I am a little consufed in basic set theory

Let $A = \{\{x\},y,z\}$, $B= \{z,\{y\},x\}$.

Are they equal?

I am clear about that order does not matter, but can we prove they are equal or not?

I am little confused in $\{x\}$ and $x$, how to compare them?

  • 0
    All these words are written here below just for two braces in each sides. How wonderful mathematics is. :)2012-12-28

5 Answers 5

12

The question is a bit subtle. Without knowing, what $x,y,z$ are, we have to take into account the possibility that e.g. $z=\{x\}$, in which case $\{x\}$ is an element of both $A$ and $B$, in spite of the difference between $\{x\}$ occuring in $A$ and $x\ne\{x\}$ ocurring in $B$. In fact, we can have $A=B$, for example if $x=y$. In concreto, letting $x=y=z=\emptyset$, we find that both $A$ and $B$ are the two-element set $\{\{\emptyset\},\emptyset\}$. But in general (i.e. for "typical" $x,y,z$) we have $A\ne B$. However, a proof of $A\ne B$ would require to exhibit an object that is element of one set and not of the other and this may not be easy without additional assumptions about $x,y,z$. (And as my above remark shows, $x\ne y$ must be among these assumptions).
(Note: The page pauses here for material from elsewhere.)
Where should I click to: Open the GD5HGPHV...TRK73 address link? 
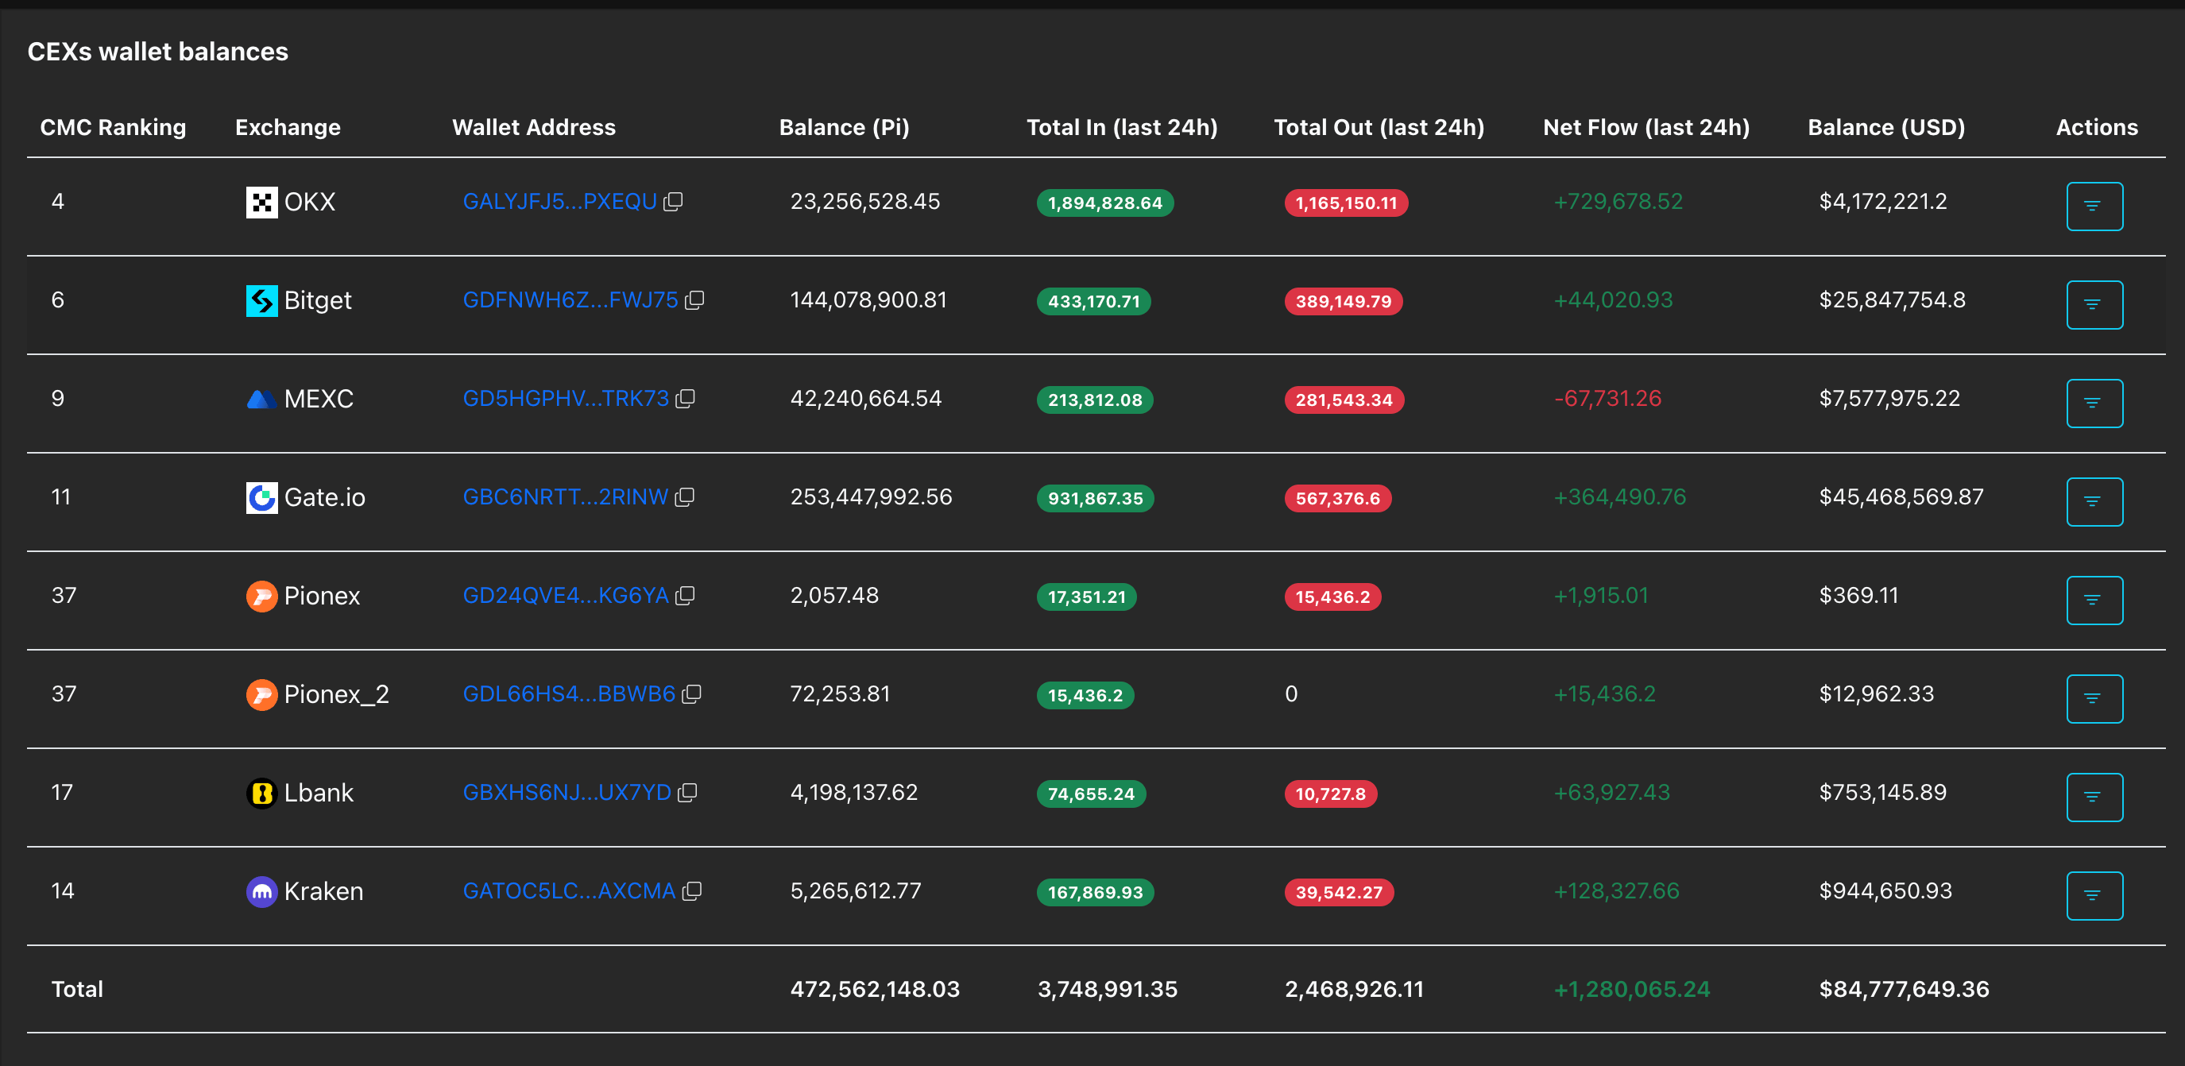(x=565, y=399)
Indeed, if $A=B$ then $x\in A$ (because $x\in B$), hence $x=\{x\}$ or $x=y$ or $x=z$. The first case is impossible (with most set theories); the second case corresponds to my remark above; thus let us assume the third case $x=z$. Similarly, we conclude $y\in B$ and from that $y=\{y\}$ or $y=x$ or $y=z$, from which only the case $y=z$ remains interesting. But if $x=z$ and $y=z$ then we are again arriving at $x=y$. Therefore,

$ \{\{x\},y,z\}=\{x,\{y\},z\}\iff x=y$

3

The sets are not equal: $x\ne\{x\}$, and $y\ne\{y\}$. You might think of $x$ as some object and $\{x\}$ as a box with that object inside it: not the same thing.

1

Some confusion may arise because of the notation. $\{x\}$ doesn't actually name a set. It may help to label it $S=\{x\}$. Then we could write $\forall a (a\in S\leftrightarrow a=x)$. (In words: For all a, a is an element of set S if and only if $a = x$.) It would then be more obvious that $S$ and $x$ are not the same things.

Alternatively, we could look at it as $\{x\}=\{a|a=x\}.$

0

Remember $A=B\iff (\forall x)\ (x\in A\iff x\in B)$ Clearly $\left\{x\right\}\in A$. But is it $\left\{x\right\}\in B$? No, as $\left\{x\right\}\neq x$.

In fact, by the Axiom of Foundation, $(\exists y\in \left\{x\right\})(\forall z\in \left\{x\right\})\ z\notin y$ which can be translated to $(\forall z\in \left\{x\right\})\ z\notin x$ or even $x\notin x$ This implies $\left\{x\right\}\neq x$ (why?)

0

These sets are nor equal. Actually, $x$ and $\{x\}$ are different things: $x$ is an element, while $\{x\}$ is a set that have only one element (it is called a singleton). Thus, your two sets $A$ and $B$ are completely different.